◆ **Records from a dataset**
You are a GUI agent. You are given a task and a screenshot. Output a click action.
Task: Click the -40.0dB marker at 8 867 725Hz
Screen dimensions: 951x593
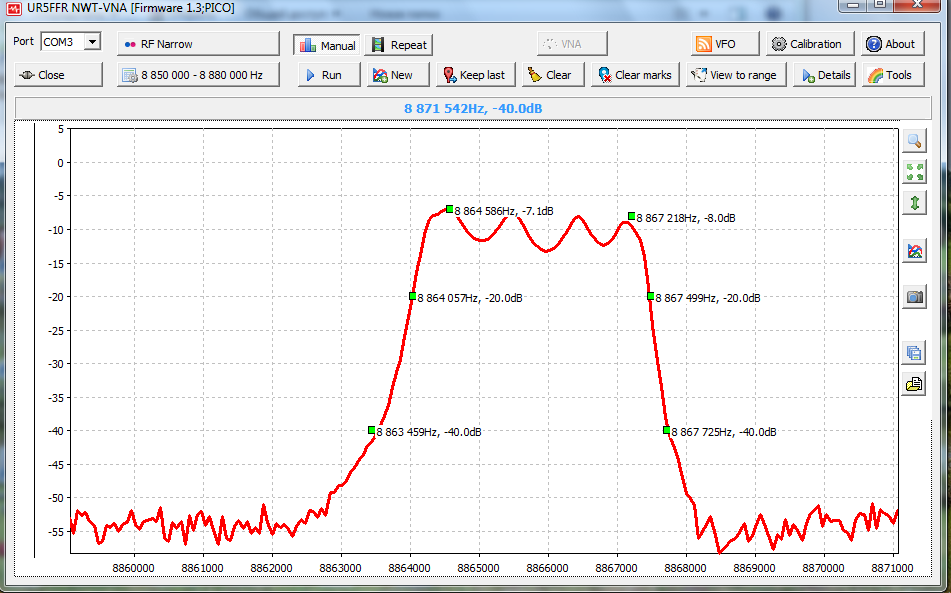[666, 430]
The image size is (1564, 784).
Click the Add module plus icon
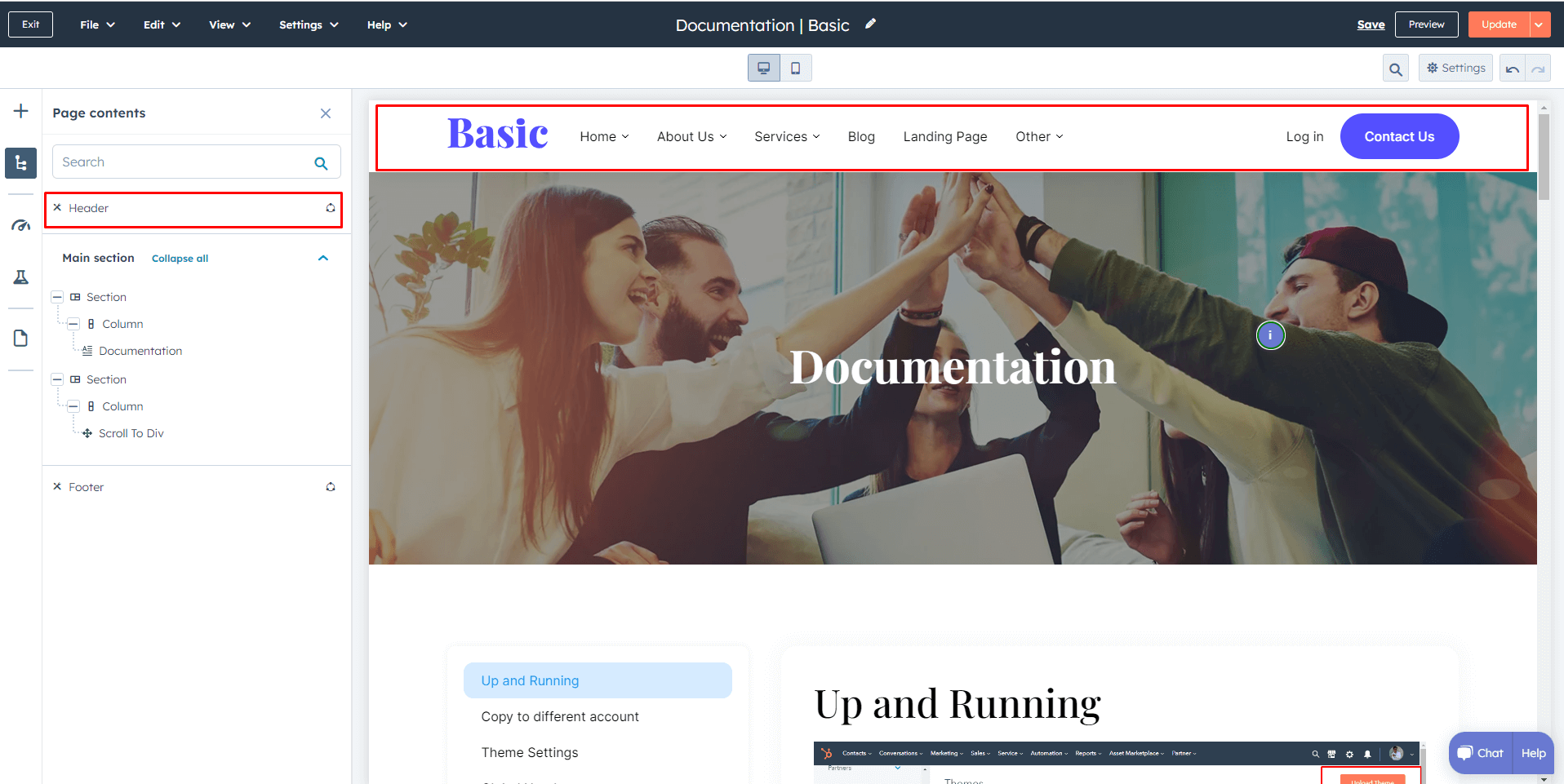pyautogui.click(x=21, y=111)
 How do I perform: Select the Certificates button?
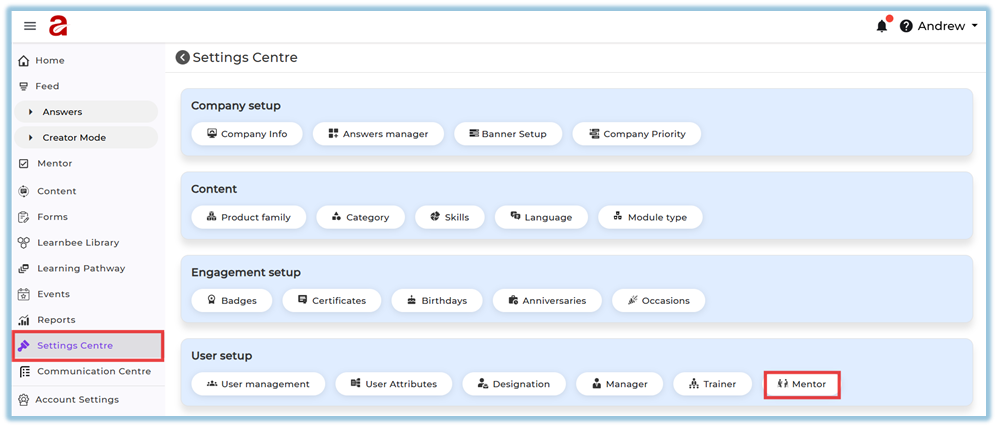tap(330, 300)
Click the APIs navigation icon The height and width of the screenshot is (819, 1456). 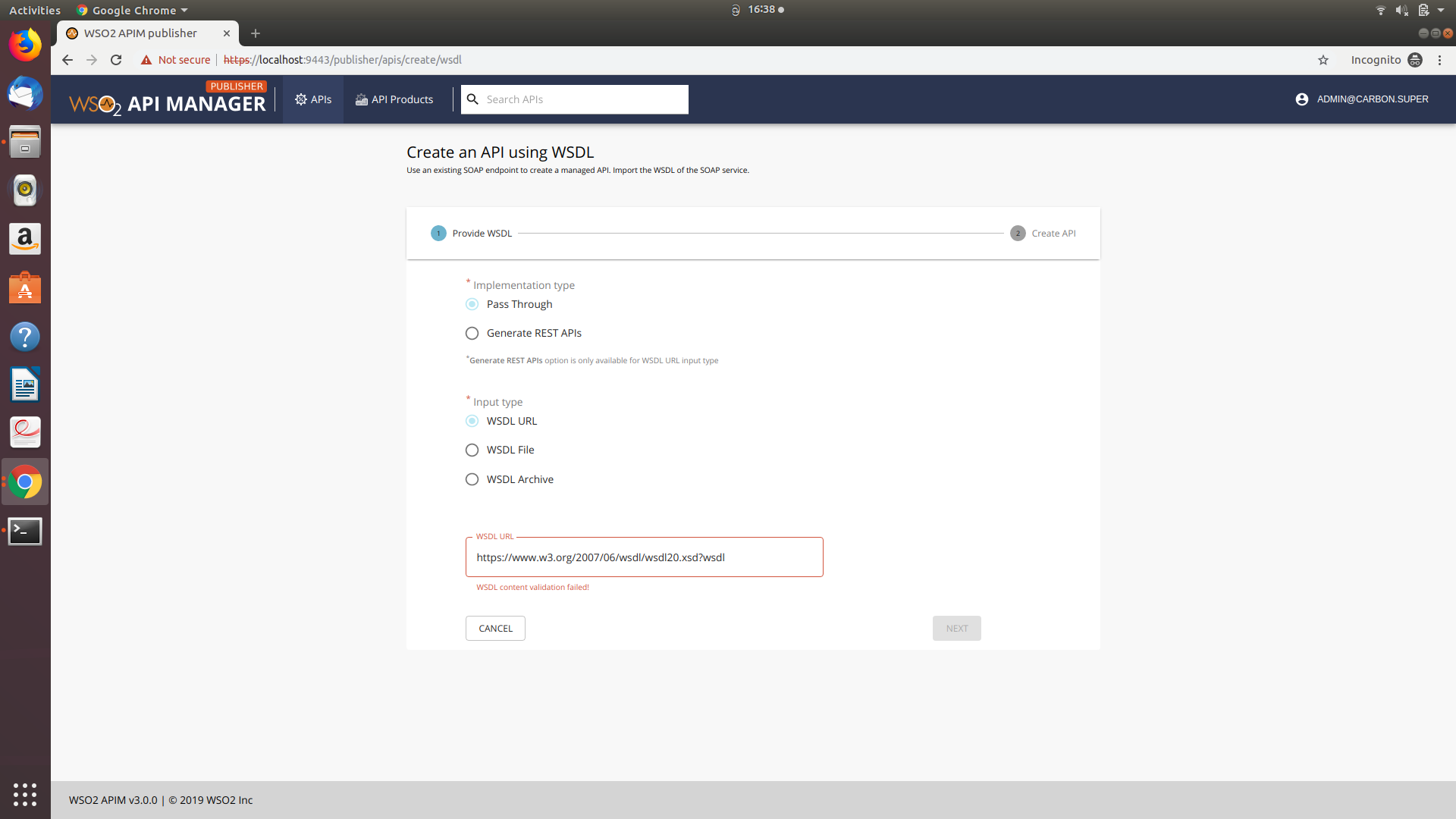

◆ **Requirement**
Convert every line of the records into a Markdown table with the columns "Row" and "Line text," numbering the rows and skipping blank lines. Leave the pictures out of the table.

◆ **Task solution**
| Row | Line text |
|---|---|
| 1 | You are a GUI agent. You are given a task and a screenshot. Output a click action. |
| 2 | Task: Click the -40.0dB marker at 8 867 725Hz |
| 3 | Screen dimensions: 951x593 |
| 4 | [666, 430] |
| 5 | The image size is (1564, 784). |
| 6 | Click the Add module plus icon |
| 7 | pyautogui.click(x=21, y=111) |
| 8 |  How do I perform: Select the Certificates button? |
| 9 | tap(330, 300) |
| 10 | Click the APIs navigation icon The height and width of the screenshot is (819, 1456).  |